Search Engine Optimization, or SEO, is a multi-discipline field that aims to increase site visibility and visitor count through prime placement on search engine results pages, or SERPs. SEO best practices are constantly changing and evolving ; techniques that would have been impactful during the earliest days of the web have become table stakes and are essential to being indexed.
The best way to climb the SERPs is to build unique, engaging content and share it online with others who are as passionate the topic as you are. Google and other commercial search engines utilize complex algorithms that consider more than 200 factors before ranking pages in order of relevance and usefulness. Wikias that earn first page (or first position!) placement are considered authorities in their area.
The value assigned to each factor is kept secret to discourage those looking to game the system, and changed often to keep up with searchers’ behavior, such as the increased use of mobile devices over time. These changes have made some strategies ineffective over time, but both new and established Wikia communities can benefit from some tried-and-true SEO best practices.
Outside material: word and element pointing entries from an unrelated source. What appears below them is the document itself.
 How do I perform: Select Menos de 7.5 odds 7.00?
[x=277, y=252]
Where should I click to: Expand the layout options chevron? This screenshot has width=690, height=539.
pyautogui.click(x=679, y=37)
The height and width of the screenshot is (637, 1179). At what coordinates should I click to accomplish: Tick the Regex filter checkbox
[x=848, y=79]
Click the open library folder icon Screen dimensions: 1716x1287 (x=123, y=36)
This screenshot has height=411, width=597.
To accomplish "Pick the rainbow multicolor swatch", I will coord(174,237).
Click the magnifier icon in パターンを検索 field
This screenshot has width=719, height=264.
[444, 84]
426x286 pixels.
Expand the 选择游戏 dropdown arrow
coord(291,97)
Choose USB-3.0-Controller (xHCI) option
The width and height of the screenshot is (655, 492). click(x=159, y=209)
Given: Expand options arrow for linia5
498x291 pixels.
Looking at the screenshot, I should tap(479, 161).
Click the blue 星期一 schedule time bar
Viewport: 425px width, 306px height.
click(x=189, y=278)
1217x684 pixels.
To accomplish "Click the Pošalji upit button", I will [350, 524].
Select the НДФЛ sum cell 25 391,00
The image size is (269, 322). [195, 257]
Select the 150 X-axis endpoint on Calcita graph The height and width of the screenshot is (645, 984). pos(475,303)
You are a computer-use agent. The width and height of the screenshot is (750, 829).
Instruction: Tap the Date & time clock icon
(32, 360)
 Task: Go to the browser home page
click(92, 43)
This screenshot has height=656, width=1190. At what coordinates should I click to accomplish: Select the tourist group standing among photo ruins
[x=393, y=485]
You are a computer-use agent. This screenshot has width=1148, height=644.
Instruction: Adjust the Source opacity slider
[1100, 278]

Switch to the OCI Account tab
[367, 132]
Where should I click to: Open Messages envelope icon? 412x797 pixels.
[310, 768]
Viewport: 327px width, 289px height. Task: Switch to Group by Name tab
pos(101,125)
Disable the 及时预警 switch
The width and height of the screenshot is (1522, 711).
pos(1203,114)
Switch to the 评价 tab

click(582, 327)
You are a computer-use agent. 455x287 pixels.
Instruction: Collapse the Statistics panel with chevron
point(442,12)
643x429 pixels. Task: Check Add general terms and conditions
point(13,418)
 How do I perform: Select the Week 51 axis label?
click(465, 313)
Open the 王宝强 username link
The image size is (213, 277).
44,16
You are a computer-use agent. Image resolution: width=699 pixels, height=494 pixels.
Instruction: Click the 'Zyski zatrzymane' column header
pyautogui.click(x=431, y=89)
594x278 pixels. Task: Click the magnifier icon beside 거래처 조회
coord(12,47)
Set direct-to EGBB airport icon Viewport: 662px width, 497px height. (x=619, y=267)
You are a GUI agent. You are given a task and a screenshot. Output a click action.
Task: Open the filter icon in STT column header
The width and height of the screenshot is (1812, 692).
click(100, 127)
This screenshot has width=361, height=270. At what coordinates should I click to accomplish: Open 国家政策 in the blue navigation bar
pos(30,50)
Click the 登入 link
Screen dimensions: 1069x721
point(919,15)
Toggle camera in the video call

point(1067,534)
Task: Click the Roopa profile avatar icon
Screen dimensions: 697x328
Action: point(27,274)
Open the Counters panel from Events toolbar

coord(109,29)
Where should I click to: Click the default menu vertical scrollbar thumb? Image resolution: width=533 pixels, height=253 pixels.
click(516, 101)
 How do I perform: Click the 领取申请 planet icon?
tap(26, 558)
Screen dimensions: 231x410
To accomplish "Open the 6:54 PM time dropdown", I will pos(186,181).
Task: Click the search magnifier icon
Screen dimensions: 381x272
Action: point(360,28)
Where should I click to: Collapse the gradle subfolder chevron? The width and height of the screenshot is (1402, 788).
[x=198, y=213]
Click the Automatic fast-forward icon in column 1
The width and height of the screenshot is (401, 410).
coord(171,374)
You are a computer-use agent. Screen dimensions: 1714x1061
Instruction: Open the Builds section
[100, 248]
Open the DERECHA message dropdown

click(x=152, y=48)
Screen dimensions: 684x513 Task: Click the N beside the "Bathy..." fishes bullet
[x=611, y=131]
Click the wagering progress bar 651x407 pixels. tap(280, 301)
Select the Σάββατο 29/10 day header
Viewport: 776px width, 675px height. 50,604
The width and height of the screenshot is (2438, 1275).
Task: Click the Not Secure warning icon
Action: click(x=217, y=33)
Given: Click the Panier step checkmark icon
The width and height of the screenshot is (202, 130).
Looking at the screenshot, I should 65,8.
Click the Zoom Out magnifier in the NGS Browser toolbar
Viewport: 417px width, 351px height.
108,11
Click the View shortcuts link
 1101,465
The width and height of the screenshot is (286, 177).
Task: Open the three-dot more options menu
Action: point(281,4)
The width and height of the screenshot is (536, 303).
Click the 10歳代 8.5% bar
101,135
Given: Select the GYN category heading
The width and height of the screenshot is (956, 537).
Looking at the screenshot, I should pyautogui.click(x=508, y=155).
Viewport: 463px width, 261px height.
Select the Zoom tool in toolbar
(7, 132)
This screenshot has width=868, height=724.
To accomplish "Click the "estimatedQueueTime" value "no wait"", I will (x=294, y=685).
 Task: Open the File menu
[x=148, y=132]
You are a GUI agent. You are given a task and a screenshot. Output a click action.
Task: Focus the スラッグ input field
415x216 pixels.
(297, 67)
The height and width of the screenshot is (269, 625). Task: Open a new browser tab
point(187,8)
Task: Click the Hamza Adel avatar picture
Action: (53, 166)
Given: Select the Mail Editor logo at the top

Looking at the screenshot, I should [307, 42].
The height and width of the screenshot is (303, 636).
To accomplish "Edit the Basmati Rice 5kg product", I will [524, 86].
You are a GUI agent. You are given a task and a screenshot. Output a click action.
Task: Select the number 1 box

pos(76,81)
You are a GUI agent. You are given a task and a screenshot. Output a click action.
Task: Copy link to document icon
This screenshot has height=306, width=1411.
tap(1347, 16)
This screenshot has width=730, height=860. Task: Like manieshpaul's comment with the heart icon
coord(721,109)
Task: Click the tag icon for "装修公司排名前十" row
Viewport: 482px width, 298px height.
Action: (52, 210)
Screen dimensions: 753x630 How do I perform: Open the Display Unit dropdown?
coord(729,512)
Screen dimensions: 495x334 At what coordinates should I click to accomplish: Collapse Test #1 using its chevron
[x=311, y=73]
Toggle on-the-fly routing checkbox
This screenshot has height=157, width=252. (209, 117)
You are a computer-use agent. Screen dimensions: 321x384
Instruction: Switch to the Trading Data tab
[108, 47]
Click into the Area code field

Before exploring the qualities search engines are looking for in a first position result, it is helpful to understand how a wikia’s images or article pages end up in a search index in the first place.
Crawling and Indexation
Crawling is the first step in indexation. Search engines send out automated bots (also known as "spiders") that access each sites like an extremely fast user, and scan page titles, note image names and placement, and check the usage of keywords common to other documents in their index.
Search engines use the data from crawls to decide which pages should or shouldn’t be added to their database. Remember that search results are an incomplete listing of the available documents on a particular topic, so they are not an accurate picture of the entire internet. Rather, search engine databases hold selected data so that billions of pages that can be accessed in a fraction of a second.
So how can a community ensure that its pages are indexed and ranked above the rest? It begins with on-page content.
On-page SEO concerns include everything from URL structure to page load speed, but some of the most important page elements are in the hands of community members like you.
Keywords Usage and Placement
In earliest days of the internet, search engines broke queries into keywords components and searched for exact matches on the web. Today, Google utilizes semantic search to process the intention of a user's query and aid in disambiguation. This is why searches for “Spider-Man” and “Spider Man” have the same results, and the reason the query “Nashville” bring up things to do in Tennessee, while “Nashville Cast” leads to Connie Britton’s filmography.It was once a common SEO practice to include blocks of related terms on a single page, but today this technique make search engines think you are a robot! Modern search algorithms prefer natural human language and are on guard against sites that have thin or machine-generated content.
Consider the page being created or edited and ask: “If I wanted to find this page using a search engine, what words would I put in the search bar?” Those are the best terms to include in an article name. It is important to include synonyms where appropriate (e.g. Grand Theft Auto, GTA cars, GTA vehicles, cars in Grand Theft Auto), but each usage should seem natural.
Content is deemed relevant when it is a close or exact match to searchers queries, so keyword research can be helpful when deciding which keywords to include.
File Names and Descriptions
Google and other search engines are getting better at understanding video and images, but detailed file names and descriptions send strong, clear signals to the bots. This best practice also aids blind and visually impaired users who use screen readers to access Wikia.
For example, the file name for this picture of Steve Rogers should include “Steve Rogers” and/or “Captain America.” The image description should include more details like “Commander Steve Rogers in Avengers Vol 5 Issue 37.”
Internal linking improves user experience and helps search bots find and index content. Remember that search spiders access pages through links.
Imagine a visitor who is learning about this topic for the first time. Where are the natural places they would want to click to learn more? That is where you should add a link.
- Don’t go overboard. It is estimated that search bots follow 100-200 links (including those in the header and footer) before giving up.
- Mix up the anchor text where possible throughout the wikia, even if you only link out to a single article just once per page. An article about Harry Potter might link to one about Voldemort from either “The Dark Lord” or “He Who Must Not Be Named."
- Use the Special:Insights page on your wikia to find articles without links (no dead ends!) and clean up any red links in the Wanted Pages section.
- Categories build the architecture of a community and help humans and bots understand the relationship between pages, so use the Special:Insights page to find and clean up uncategorized pages.
Strange as it may seem, about half of the ranking potential of a wikia comes from factors outside of its direct control. Being the first to publish about a topic, earning (not purchasing) links from other respected sites, or becoming the topic of discussion on social media can have a significant impact on rankings.
It was once possible to guide the bots by posting links to a new wikia in directories, forums, and blog comments sections, but today most of those sites automatically add a
rel="nofollow" attribute that tells search bots not to pass the value of that link back to your wikia.
Best practices for individual communities are to support and encourage new contributors and focus on building quality content, and to let natural external linking build from there.